At first I was a bit stunned. Then the reality began to sink in - I was fuming!!! I know it's only mess - my issue is the time it takes to clear it all up (whether it's me, or whether the kids pitch in), as I already feel stretched right to the limit at the moment with everything that needs doing. Anyway, I really didn't want to go off on one about it as I knew it would in no way help (however much I wanted to say "What were you thinking??!!!"), so I limited myself to saying "I am feeling very angry right now about what's happened" or some such - repeated a few times in varying forms I must admit!! Ok, as I said to the mother of the friend, I was not going to manage to be the most peaceful parent, and there was definitely a cross element of 'These toys need to be cleared away now!!' which I am not massively happy with, but I'm still working on these things, and all told I think I did fairly well holding it together, whilst feeling completely overwhelmed by the task ahead of us!

So, we all tackled the mountain (whilst trying to support poor #3 (10m) who was rather tired and upset by this point), and I heard #2 (2yr9m) telling her big brother that she was 'very cross that he had taken all the bedding off her bed' (you go, #2, with expressing yourself!!), but we eventually ended up running out of time, and just had to stuff everything remaining into the empty boxes/drawers etc it had come out of.

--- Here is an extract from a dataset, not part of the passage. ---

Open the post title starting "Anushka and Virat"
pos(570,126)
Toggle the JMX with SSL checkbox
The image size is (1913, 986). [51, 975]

Sigh. That's a job for another day then.

Half an hour or so later, over lunch, #1 and I had a chat. At this point he hadn't yet shown any real contrition or remorse, apart from not wanting to meet my gaze too much upstairs! (Oh, and he did seem to reach out to me by giving me a sticker once we'd got downstairs again.) I was feeling much calmer by now, so I explained why I was so cross, and expressed my concerns over what we would do about the remaining mess. It was great that #1 was happy to discuss it without fear of blame, and it was good to then hear him get from 'I'm cross with myself for doing it', via 'I don't think I'll do it again', to 'maybe I could start clearing some of it away in quiet time'.

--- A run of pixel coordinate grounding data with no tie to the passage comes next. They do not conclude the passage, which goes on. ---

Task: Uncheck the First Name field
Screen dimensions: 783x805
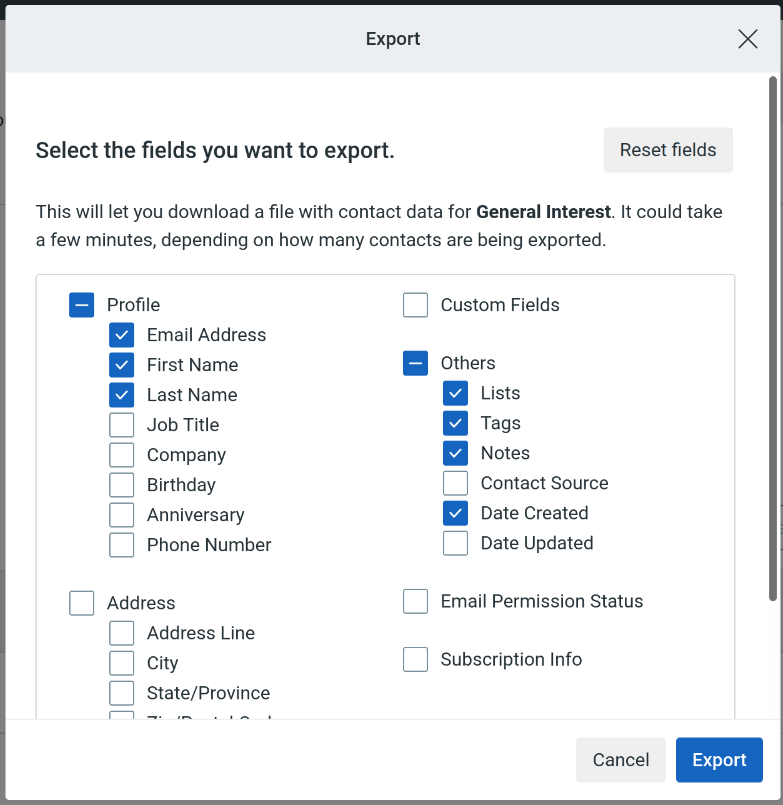Action: [121, 364]
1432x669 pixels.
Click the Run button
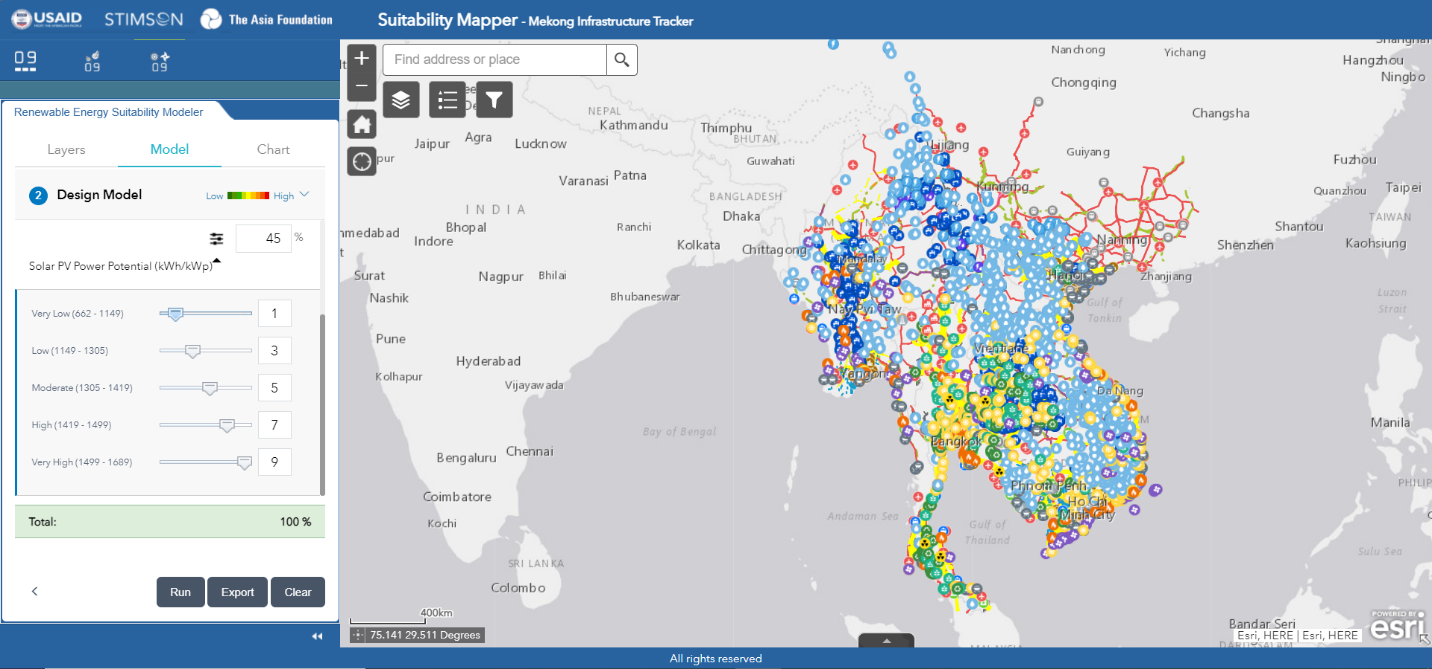pyautogui.click(x=180, y=592)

I like to think that me staying as calm as I did in the initial discovery of Mess Mountain (as it shall henceforth be known in our house!), was a great aid to keeping our subsequent discussions respectful and productive. Believe me, inside I really really reeeeaaaallllly wanted to screech like a banshee about what a terrible thing it was to do, and to hand out punishments left, right and centre. If I hadn't known how not useful punishments are, I think I would have issued one - just to get back at #1 for this dreadful inconvenience he had caused me. I also held on tight to how much I wanted to maintain the connection between us, and kept reminding myself not to say something I might regret. It was by no means perfectly handled, but it could have been so so much worse from my end!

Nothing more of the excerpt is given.